Exercise description:
Transcribe all of the records, leaving out any pictures.

Data section:
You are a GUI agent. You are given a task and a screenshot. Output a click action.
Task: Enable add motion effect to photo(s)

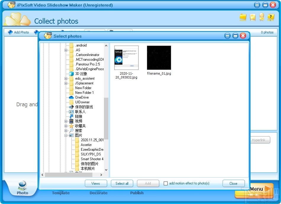pyautogui.click(x=166, y=183)
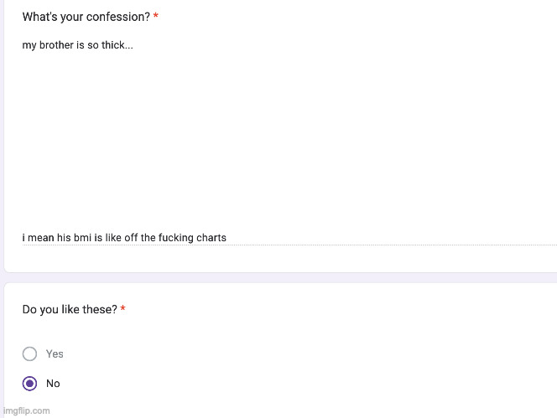
Task: Click the 'No' option label text
Action: [53, 384]
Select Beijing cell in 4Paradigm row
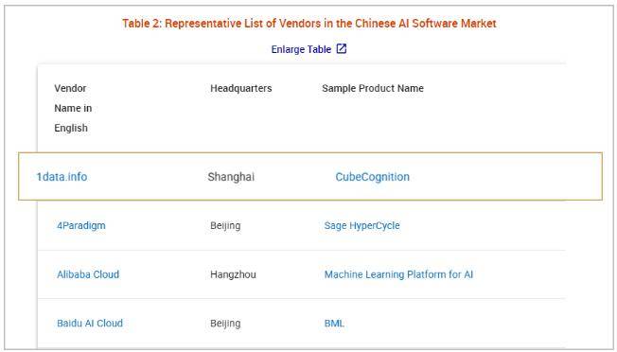Viewport: 617px width, 352px height. [225, 226]
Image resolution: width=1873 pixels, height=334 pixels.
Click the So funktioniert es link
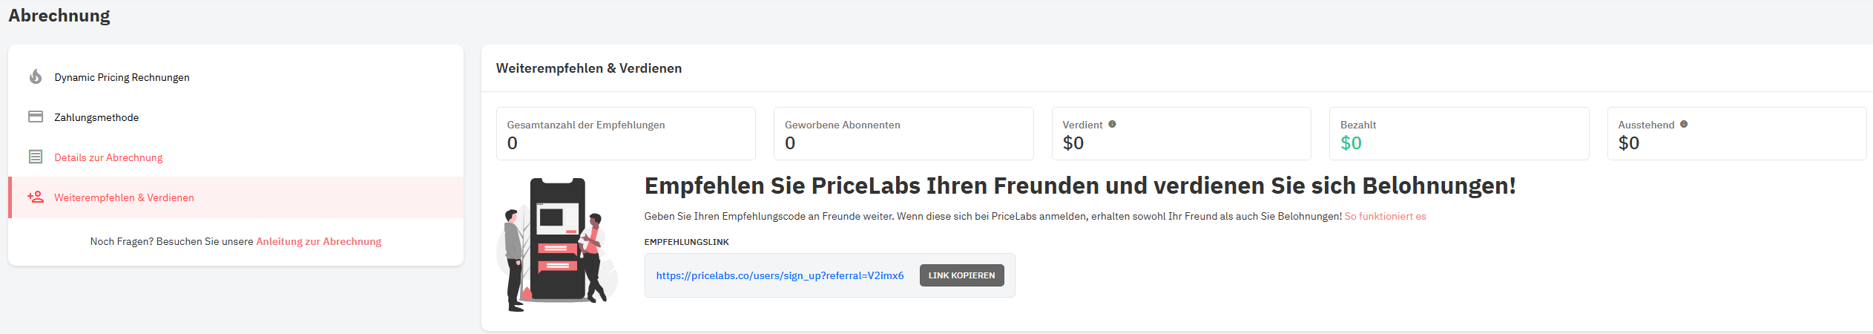click(1385, 216)
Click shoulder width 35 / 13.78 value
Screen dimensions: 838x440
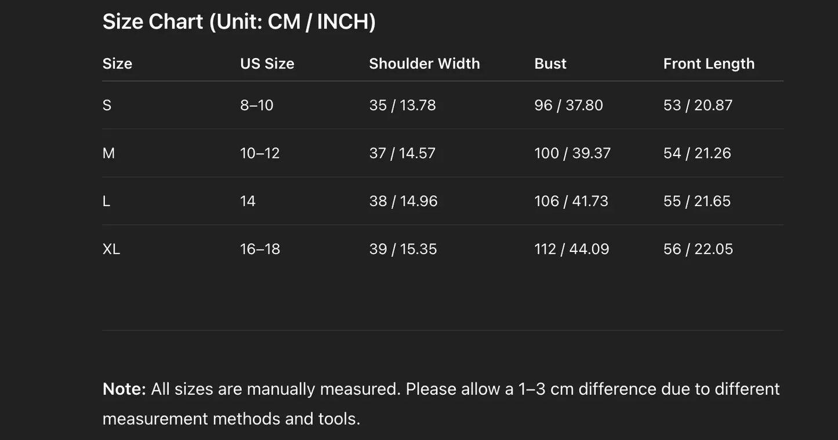pyautogui.click(x=402, y=105)
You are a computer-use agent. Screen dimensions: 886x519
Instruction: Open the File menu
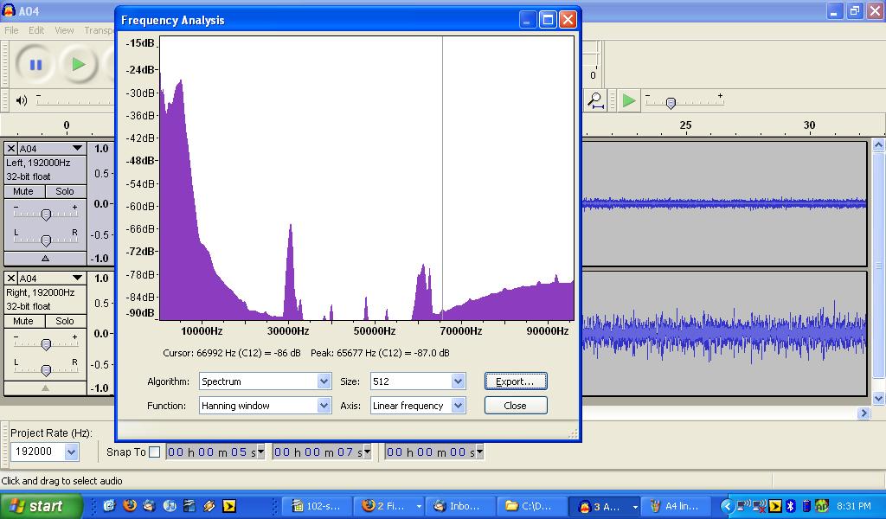(x=11, y=30)
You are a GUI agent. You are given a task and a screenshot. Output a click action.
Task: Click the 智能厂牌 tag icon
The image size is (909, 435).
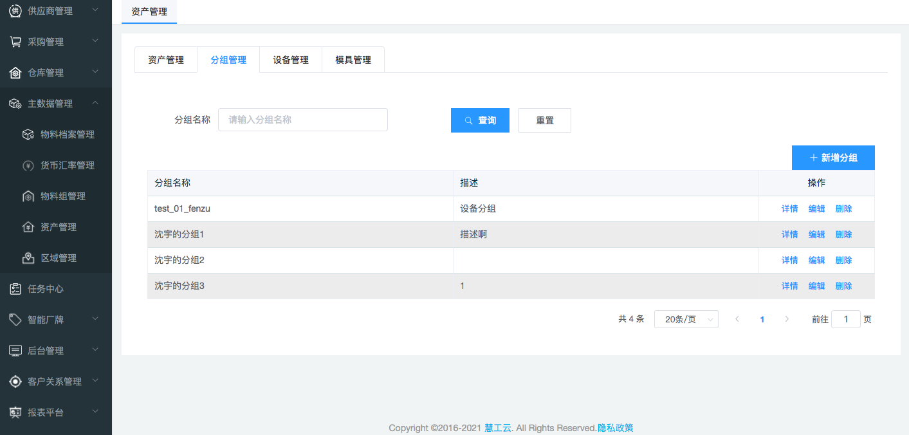(15, 320)
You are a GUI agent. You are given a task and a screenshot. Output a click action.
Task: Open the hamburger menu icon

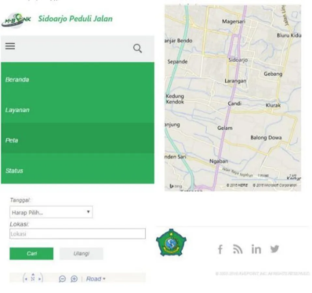pos(10,46)
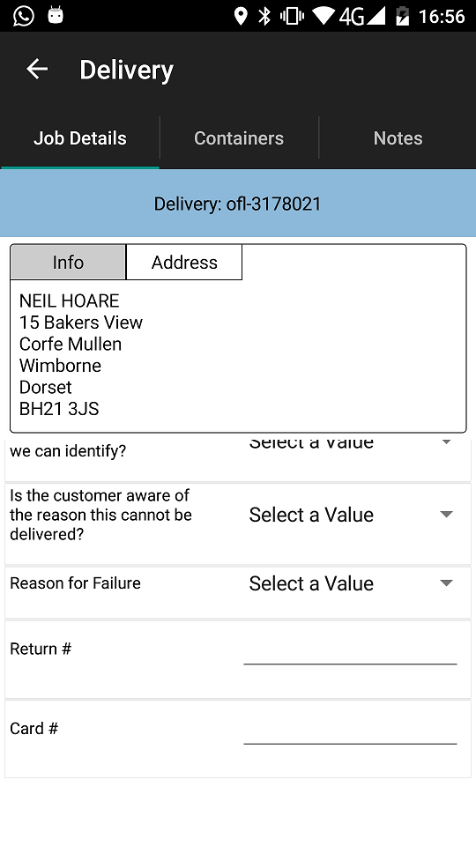Switch to the Notes tab

[398, 138]
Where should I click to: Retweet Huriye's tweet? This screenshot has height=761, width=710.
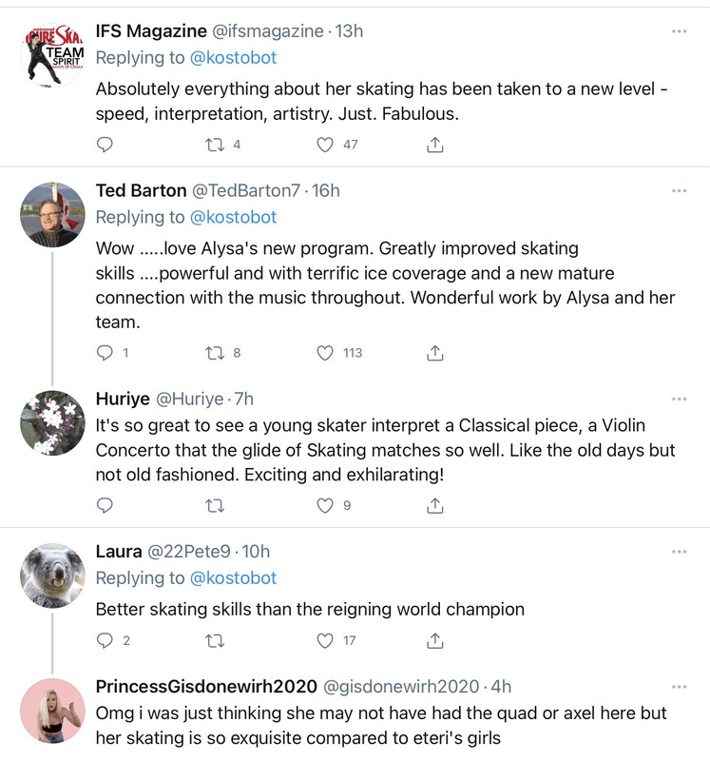(x=215, y=506)
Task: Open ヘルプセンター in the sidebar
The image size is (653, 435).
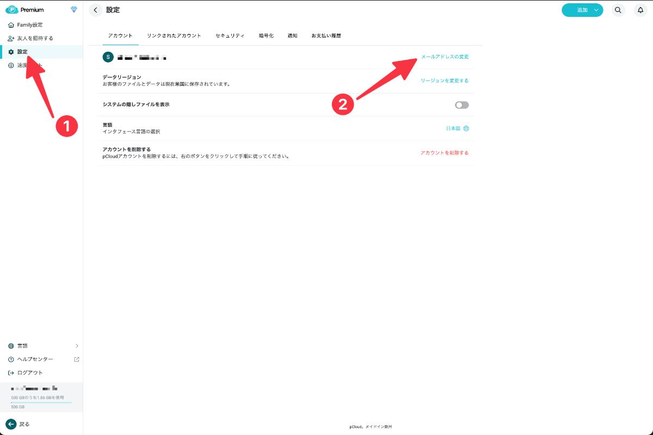Action: [35, 359]
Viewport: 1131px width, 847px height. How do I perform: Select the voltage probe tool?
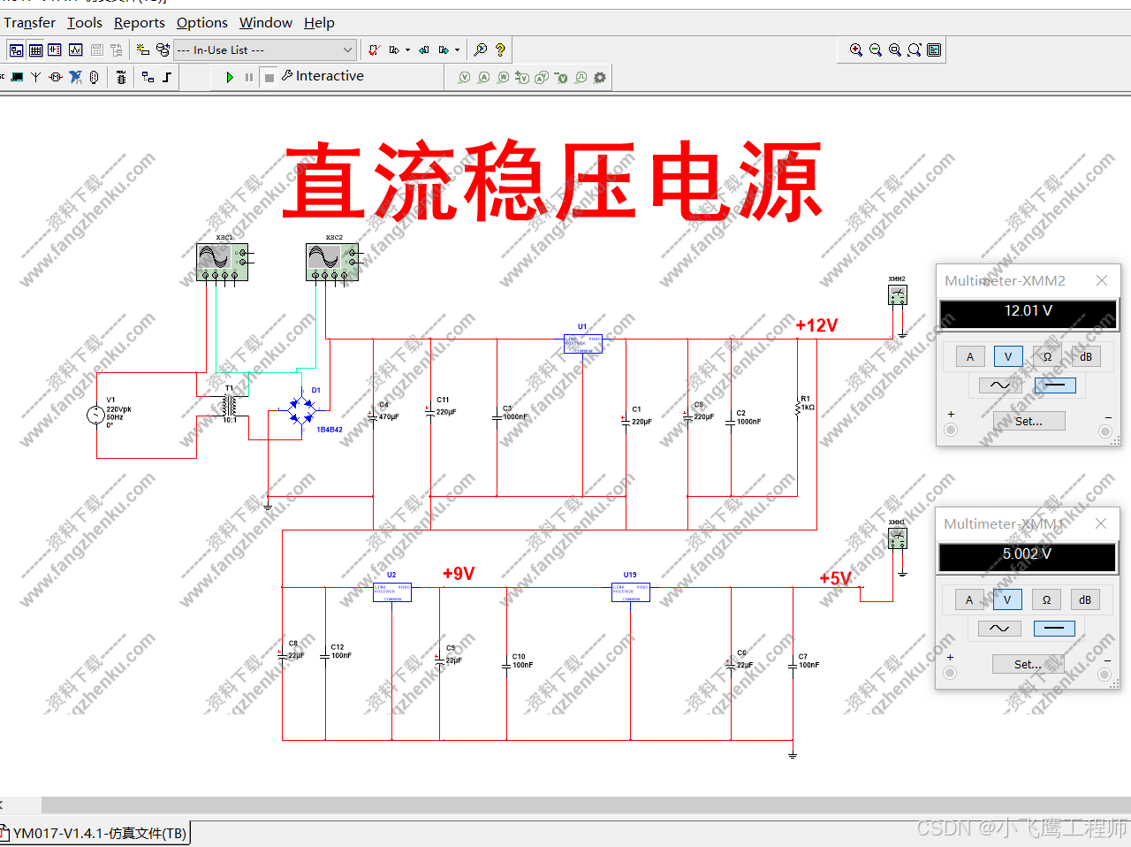464,77
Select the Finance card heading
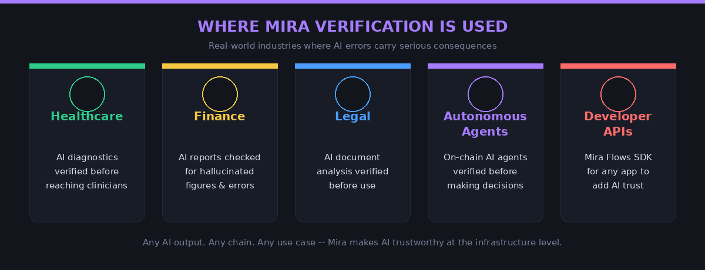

Task solution:
You are a GUI agent. You are given a task and a screenshot. Output a click action.
Task: Enable add motion effect to photo(s)

pyautogui.click(x=166, y=183)
Task: Click the 'No' option label text
Action: [53, 384]
Select Beijing cell in 4Paradigm row
Viewport: 617px width, 352px height. [225, 226]
Image resolution: width=1873 pixels, height=334 pixels.
Click the So funktioniert es link
click(1385, 216)
Click shoulder width 35 / 13.78 value
Screen dimensions: 838x440
pyautogui.click(x=402, y=105)
You are a computer-use agent. Screen dimensions: 886x519
Instruction: Open the File menu
(x=11, y=30)
You are a GUI agent. You are given a task and a screenshot. Output a click action.
Task: Click the 智能厂牌 tag icon
The image size is (909, 435).
(15, 320)
You are a GUI agent. You are given a task and a screenshot. Output a click action.
Task: Open the hamburger menu icon

pos(10,46)
Switch to the Notes tab

[398, 138]
Where should I click to: Retweet Huriye's tweet? This screenshot has height=761, width=710.
(x=215, y=506)
Task: Open ヘルプセンター in the sidebar
The image size is (653, 435).
Action: [35, 359]
Viewport: 1131px width, 847px height. How do I perform: Select the voltage probe tool?
464,77
Select the Finance card heading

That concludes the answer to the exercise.